YOUR GOAL :: In the data below, find every line that has the string "arrow", and copy it.

MATERIAL FOR THIS EXERCISE ::
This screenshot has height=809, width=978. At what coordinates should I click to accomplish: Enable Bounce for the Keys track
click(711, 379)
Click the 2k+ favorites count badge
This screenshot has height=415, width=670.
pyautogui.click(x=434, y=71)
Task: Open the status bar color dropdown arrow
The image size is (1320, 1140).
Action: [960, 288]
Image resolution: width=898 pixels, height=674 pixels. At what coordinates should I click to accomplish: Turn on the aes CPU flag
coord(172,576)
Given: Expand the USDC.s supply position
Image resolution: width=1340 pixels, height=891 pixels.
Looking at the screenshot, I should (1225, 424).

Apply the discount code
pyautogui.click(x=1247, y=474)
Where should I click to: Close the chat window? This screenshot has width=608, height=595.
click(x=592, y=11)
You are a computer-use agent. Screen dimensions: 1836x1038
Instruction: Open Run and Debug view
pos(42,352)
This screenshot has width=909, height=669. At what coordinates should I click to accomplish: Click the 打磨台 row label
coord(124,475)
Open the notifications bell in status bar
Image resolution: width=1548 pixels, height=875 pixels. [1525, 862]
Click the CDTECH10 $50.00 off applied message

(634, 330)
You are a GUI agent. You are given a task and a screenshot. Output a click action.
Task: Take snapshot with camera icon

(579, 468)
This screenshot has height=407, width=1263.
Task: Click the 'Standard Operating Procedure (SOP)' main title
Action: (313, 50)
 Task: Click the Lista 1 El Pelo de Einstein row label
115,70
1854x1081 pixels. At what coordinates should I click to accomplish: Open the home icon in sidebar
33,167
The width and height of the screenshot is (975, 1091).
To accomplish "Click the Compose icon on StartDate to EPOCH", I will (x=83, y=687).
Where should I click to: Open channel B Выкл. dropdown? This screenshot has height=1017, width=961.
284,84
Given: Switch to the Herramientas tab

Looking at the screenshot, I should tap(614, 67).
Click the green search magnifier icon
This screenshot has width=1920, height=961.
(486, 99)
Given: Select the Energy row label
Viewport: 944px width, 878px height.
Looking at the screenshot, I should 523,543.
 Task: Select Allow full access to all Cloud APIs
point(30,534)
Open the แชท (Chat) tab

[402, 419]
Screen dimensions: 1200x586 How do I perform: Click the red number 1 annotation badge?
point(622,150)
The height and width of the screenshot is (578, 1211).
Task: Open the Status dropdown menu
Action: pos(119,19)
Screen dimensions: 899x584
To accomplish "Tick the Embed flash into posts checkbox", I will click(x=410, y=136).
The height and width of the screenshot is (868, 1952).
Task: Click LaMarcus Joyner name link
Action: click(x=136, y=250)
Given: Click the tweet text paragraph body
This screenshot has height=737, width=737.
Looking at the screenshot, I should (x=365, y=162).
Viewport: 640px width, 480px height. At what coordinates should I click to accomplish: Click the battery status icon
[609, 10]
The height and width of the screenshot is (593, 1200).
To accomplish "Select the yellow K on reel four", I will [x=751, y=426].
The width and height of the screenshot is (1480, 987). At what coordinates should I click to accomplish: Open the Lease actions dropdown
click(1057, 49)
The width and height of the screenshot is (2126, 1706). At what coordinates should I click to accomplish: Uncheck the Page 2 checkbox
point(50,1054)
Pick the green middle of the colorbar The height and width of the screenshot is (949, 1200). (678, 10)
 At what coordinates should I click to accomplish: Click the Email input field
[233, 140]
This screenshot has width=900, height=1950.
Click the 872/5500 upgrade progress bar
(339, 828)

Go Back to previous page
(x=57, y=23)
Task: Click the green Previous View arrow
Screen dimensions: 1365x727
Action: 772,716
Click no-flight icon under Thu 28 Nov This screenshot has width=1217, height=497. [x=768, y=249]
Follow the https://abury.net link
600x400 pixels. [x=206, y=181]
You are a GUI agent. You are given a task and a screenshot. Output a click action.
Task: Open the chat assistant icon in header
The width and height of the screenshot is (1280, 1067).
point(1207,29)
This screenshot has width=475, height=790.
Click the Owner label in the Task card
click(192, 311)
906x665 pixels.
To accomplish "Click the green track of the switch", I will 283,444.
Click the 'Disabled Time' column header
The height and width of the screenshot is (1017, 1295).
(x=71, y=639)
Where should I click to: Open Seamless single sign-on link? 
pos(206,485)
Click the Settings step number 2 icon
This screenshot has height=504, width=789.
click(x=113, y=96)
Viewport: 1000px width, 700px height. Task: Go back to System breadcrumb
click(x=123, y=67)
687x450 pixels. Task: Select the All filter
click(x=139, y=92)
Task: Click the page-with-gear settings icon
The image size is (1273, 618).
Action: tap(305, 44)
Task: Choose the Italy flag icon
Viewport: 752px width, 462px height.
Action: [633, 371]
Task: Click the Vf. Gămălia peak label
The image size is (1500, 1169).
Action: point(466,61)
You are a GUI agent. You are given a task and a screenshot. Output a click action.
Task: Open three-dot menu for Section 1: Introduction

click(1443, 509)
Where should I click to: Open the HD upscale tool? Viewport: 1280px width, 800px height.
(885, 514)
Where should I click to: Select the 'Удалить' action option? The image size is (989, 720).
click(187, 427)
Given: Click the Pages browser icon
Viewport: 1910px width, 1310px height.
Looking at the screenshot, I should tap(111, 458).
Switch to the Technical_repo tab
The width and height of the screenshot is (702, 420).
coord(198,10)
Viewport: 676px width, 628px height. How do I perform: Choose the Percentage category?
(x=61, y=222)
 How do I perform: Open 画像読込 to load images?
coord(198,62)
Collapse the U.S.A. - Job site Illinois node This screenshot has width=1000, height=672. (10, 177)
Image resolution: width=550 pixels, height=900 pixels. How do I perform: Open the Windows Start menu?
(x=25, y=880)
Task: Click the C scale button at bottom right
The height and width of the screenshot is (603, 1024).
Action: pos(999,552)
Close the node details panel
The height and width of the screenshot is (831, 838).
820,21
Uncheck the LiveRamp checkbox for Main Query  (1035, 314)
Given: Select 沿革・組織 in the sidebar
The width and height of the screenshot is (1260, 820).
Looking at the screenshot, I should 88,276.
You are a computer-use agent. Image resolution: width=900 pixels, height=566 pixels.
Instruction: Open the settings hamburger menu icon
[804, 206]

SOLUTION ::
Task: Open the status bar color dropdown arrow
Task: Click the green Previous View arrow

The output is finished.